8 tecnologías que EEUU está tratando de comercializar (II Parte)

Las nuevas tecnologías de ciberseguridad han sido financiadas con la intención de que las empresas privadas puedan hacerlas comerciales.

PC World en Español

La intención de EEUU de mantenerse como líder en tecnología a nivel mundial, no sólo está anclada en el desarrollo de productos, hierros y plataformas sociales como Google, Facebook Twitter, entre otros.

El país también esta trabajando en el desarrollo de tecnologías ligadas a análisis de datos, seguridad, entre otras y, en este caso, está buscando empresas que quieran comercializarlas.  Es decir, que el Estado las desarrolla, pero busca quien las haga comerciales.

El Departamento de Seguridad de Estados Unidos, en  su cuarto Cyber Security Division Transition to Practice Guide, informó sobre esa decisión y, además, sobre las ocho tecnologías a las que está buscándole empresa para que se hagan comerciales.
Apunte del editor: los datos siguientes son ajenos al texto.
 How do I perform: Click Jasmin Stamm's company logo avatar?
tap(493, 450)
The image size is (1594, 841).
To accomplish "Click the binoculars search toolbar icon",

Aquí exponemos las cuatro restantes.

  1. Dynamic Flow Isolation: El DFI aprovecha las interconexiones definidas por software para aplicar políticas de seguridad bajo demanda basadas en las necesidades empresariales o en el estado operativo actual. Esto se consigue activando, desactivando o limitando la velocidad de las comunicaciones entre los usuarios individuales y los servicios de red. Se puede hacer de forma automática o manual. El software toma conciencia del estado operativo de la red integrándola con dispositivos como servidores de autenticación y sistemas de detección de intrusos. También se integra con controladores SDN para cambiar las conexiones de red admisibles en respuesta a los cambios de estado de la red. Esto permite poner en cuarentena máquinas individuales o grupos y bloquear ataques activos para que no lleguen a los recursos críticos. El software incluye un núcleo de aplicación de políticas implementadas en el marco de controladores SDN para actualizar las reglas de acceso de los conmutadores de la red. Funciona con hardware SDN ya existente y se puede transferir de un controlador SDN a otro.
  2. TRACER, Timely Randomization Applied to Commodity: El Executables at Runtime (TRACER), es un medio para alterar la distribución interna y los datos de código cerrado de aplicaciones de Windows como Adobe Reader, Internet Explorer, Java y Flash. Debido a que estas aplicaciones son cerradas y tienen datos estáticos y disposición interna, los adversarios pueden crear ataques que pueden ser efectivos a gran escala. Al distribuir aleatoriamente los datos internos confidenciales y su organización cada vez que sale algo de la aplicación, los atacantes no pueden preparar ataques efectivos contra ellos. Incluso aunque durante una salida de datos se filtre algún dato o distribución, la próxima vez la organización será distinta. De este modo, TRACER puede frustrar los ataques de control-secuestro contra estas aplicaciones de Windows. Se instala en cada máquina y no interfiere con el funcionamiento normal. El inconveniente es que aumenta el tiempo de ejecución en una media de un 12%. Otros sistemas de aleatorización, como Address Space Layout Randomization, la aleatorización de código basada en el compilador o la aleatorización de conjuntos de instrucciones, realizan asignaciones al azar una sola vez. Los atacantes pacientes pueden esperar a que se filtren datos de las aplicaciones para crear ataques efectivos.
  3. FLOWER: El FLOW AnalyzER de red inspecciona los encabezamientos de los paquetes IP para recopilar datos sobre los flujos bidireccionales que se pueden utilizar para identificar el tráfico de base y los flujos anómalos para detectar posibles infracciones y amenazas internas. Los datos, recogidos a través de pequeños dispositivos en toda la red y en su perímetro, también pueden usarse como recurso para realizar investigaciones forenses sobre los incidentes. Desde 2010, FLOWER se ha desplegado en más de 100 redes gubernamentales y empresariales. Ha detectado y mitigado ataques coordinados y se ha utilizado para crear firmas de ataque.
  4. SilentAlarm: Esta plataforma analiza los comportamientos de red para identificar comportamientos maliciosos y detener ataques, incluyendo ataques de día cero para los que no hay firmas. Los eventos de red se envían a su motor de análisis desde los sensores existentes. El motor incluye nodos de información, segmentos de análisis ajustados a ciertos tipos de comportamientos de red, como intentos SMTP exitosos o fallidos o conexiones a Internet fallidas. Basándose en el comportamiento histórico, cada evento nuevo se caracteriza como normal o anómalo. Estas caracterizaciones se envían a nodos de hipótesis que determinan si el comportamiento observado indica una actividad maliciosa. Si se detecta una actividad maliciosa, SilentAlarm puede enviar una alerta o intervenir.